__DIRECTIONS__:
Filter the records for lines holding the string "computer".

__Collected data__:
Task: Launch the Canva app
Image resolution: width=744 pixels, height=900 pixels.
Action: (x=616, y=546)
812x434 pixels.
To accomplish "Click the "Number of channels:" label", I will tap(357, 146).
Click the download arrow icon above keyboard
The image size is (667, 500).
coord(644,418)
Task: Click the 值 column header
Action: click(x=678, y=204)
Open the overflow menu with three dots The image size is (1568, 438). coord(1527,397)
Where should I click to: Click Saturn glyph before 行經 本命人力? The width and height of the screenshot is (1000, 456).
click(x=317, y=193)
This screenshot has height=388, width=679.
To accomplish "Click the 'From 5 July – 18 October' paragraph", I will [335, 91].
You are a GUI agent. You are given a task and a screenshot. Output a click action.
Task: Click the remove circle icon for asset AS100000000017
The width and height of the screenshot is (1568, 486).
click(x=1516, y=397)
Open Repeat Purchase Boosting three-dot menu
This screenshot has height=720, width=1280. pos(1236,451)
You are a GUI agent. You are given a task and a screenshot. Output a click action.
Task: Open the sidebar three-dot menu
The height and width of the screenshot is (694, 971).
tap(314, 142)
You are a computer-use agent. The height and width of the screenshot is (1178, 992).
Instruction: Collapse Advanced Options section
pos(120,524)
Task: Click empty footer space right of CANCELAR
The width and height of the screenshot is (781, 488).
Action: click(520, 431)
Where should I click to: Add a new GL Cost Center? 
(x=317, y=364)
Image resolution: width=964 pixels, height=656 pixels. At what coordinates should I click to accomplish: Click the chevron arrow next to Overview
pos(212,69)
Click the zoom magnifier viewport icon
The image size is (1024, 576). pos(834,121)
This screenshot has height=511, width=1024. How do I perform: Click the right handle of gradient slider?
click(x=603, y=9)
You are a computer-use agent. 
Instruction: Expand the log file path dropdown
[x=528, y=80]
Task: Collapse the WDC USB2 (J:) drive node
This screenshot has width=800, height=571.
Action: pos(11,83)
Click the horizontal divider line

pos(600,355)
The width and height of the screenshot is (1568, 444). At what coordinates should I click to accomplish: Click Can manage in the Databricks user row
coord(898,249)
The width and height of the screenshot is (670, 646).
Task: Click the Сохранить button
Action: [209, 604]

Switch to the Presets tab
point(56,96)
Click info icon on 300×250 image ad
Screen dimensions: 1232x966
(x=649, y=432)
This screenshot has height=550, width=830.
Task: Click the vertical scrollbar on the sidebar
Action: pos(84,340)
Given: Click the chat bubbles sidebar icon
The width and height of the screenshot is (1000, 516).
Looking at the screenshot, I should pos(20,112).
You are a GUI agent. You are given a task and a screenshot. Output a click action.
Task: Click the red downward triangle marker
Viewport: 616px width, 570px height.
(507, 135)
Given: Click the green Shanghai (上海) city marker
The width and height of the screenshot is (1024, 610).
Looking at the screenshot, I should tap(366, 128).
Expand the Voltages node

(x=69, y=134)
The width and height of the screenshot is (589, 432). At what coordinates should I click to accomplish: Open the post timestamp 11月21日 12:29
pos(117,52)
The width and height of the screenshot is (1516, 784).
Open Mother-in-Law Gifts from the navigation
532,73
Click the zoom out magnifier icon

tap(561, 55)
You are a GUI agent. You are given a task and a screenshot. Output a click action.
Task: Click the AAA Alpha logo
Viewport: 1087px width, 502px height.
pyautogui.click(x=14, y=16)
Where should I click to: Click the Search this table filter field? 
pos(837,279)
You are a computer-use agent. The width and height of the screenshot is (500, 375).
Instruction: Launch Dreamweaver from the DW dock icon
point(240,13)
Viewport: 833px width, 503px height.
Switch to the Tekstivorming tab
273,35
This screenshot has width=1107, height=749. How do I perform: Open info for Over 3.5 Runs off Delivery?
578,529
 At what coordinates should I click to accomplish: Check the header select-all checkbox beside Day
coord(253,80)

__TASK SOLUTION__:
You are a computer-use agent. The height and width of the screenshot is (1178, 992).
You are a computer-use agent. 
You are a computer-use agent. The width and height of the screenshot is (500, 375).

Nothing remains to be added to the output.